Records from a dataset
--------------------------------------------------
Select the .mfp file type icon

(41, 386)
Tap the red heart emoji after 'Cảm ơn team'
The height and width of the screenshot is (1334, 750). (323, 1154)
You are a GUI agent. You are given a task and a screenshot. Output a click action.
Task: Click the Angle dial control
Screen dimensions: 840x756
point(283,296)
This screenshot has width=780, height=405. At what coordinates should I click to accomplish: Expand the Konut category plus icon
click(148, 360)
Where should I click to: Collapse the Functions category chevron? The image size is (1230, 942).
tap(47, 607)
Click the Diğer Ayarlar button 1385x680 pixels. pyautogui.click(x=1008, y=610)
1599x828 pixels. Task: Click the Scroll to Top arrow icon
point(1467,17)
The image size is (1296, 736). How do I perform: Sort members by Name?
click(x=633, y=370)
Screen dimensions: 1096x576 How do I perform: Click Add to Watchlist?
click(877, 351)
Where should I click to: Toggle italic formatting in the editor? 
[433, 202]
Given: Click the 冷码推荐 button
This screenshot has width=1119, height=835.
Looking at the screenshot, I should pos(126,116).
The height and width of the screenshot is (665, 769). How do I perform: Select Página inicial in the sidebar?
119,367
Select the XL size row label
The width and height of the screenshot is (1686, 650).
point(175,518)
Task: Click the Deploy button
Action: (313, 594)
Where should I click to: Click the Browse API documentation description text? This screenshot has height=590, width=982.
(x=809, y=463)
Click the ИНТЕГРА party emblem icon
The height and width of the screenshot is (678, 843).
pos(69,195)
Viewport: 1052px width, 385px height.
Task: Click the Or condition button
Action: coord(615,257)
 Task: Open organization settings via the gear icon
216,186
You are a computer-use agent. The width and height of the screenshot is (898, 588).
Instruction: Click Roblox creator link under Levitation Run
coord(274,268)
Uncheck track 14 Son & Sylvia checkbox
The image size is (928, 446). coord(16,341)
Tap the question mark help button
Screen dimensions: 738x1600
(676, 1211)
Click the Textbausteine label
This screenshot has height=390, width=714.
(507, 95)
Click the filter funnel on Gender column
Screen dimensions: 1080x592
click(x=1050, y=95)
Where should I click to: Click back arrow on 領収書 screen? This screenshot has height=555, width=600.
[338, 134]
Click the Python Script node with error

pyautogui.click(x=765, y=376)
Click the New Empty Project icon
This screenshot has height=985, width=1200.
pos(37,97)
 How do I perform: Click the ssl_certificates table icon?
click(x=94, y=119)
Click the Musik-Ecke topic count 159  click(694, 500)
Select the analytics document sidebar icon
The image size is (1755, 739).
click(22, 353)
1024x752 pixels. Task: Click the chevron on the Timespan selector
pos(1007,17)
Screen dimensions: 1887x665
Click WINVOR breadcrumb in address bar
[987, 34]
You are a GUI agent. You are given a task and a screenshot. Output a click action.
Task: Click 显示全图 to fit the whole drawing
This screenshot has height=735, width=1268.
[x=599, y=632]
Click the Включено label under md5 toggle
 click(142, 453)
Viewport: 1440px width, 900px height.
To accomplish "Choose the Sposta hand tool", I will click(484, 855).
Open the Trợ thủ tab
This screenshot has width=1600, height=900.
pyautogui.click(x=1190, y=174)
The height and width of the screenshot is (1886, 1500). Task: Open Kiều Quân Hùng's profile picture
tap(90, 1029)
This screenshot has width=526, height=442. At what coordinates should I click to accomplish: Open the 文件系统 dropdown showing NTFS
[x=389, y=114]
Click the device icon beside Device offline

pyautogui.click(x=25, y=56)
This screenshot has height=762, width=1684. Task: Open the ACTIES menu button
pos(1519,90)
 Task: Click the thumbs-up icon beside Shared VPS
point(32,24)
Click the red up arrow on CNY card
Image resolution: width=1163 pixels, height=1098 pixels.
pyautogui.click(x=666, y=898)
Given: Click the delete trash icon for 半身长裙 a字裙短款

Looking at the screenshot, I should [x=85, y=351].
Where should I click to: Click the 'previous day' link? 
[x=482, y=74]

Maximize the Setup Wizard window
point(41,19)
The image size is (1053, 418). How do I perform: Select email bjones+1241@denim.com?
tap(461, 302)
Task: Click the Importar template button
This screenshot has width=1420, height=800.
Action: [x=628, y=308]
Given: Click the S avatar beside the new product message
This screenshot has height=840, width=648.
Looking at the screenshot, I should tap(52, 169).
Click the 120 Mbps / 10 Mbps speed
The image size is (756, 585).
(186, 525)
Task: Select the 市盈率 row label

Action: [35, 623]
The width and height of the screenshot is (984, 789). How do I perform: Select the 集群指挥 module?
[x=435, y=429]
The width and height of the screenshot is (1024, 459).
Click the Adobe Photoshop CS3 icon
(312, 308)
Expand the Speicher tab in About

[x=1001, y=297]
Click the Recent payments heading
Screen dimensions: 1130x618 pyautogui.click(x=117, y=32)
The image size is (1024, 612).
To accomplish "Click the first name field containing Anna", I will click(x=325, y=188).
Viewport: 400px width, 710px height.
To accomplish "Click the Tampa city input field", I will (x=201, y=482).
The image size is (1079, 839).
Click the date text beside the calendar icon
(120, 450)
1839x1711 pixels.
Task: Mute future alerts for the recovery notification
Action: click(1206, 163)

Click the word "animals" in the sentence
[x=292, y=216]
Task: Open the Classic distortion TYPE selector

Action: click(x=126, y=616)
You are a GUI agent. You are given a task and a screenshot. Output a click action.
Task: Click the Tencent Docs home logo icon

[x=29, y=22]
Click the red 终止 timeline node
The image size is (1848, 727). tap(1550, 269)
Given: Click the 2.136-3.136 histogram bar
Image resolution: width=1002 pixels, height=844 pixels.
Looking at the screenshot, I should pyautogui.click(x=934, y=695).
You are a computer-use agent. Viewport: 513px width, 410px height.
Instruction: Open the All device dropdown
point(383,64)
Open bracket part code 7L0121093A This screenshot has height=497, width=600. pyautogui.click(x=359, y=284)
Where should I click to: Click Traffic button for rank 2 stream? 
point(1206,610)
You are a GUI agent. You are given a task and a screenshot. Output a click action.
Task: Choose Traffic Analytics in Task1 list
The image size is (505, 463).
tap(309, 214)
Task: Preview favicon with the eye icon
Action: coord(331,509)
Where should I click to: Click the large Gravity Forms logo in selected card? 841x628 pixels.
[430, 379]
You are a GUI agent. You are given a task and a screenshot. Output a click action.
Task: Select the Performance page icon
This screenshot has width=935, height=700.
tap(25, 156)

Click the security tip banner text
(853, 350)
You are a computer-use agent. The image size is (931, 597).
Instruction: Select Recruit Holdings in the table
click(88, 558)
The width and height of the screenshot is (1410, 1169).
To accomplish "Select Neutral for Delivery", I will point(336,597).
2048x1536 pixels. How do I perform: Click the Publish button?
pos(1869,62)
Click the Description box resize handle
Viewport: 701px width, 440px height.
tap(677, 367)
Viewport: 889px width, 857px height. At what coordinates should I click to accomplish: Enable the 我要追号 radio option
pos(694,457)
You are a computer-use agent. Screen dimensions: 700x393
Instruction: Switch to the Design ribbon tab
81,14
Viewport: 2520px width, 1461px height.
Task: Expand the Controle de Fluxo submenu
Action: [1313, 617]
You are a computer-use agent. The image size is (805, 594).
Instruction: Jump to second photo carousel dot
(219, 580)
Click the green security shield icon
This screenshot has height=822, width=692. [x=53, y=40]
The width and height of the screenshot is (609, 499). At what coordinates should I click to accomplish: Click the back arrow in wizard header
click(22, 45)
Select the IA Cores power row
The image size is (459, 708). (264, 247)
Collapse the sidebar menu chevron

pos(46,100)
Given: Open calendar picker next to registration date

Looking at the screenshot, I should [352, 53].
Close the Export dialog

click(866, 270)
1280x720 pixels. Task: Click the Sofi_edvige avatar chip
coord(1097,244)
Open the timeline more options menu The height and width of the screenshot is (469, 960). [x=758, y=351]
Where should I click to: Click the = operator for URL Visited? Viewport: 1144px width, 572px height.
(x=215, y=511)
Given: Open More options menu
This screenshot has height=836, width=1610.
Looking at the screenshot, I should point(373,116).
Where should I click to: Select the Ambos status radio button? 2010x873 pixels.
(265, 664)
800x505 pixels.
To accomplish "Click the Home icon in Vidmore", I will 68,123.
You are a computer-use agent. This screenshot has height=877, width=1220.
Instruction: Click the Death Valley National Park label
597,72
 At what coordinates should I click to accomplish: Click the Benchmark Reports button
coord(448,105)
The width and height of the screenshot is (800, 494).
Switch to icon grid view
--------------------------------------------------
Exercise directions » In the records above, which lines hold the string "computer"? Copy each one.

Result of the task »
You are a computer-use agent. The width and height of the screenshot is (898, 588).
You are a computer-use agent. Viewport: 513px width, 410px height.
You are a computer-use agent. The image size is (931, 597).
You are a computer-use agent. Screen dimensions: 700x393
You are a computer-use agent. The image size is (805, 594).
You are a computer-use agent. This screenshot has height=877, width=1220.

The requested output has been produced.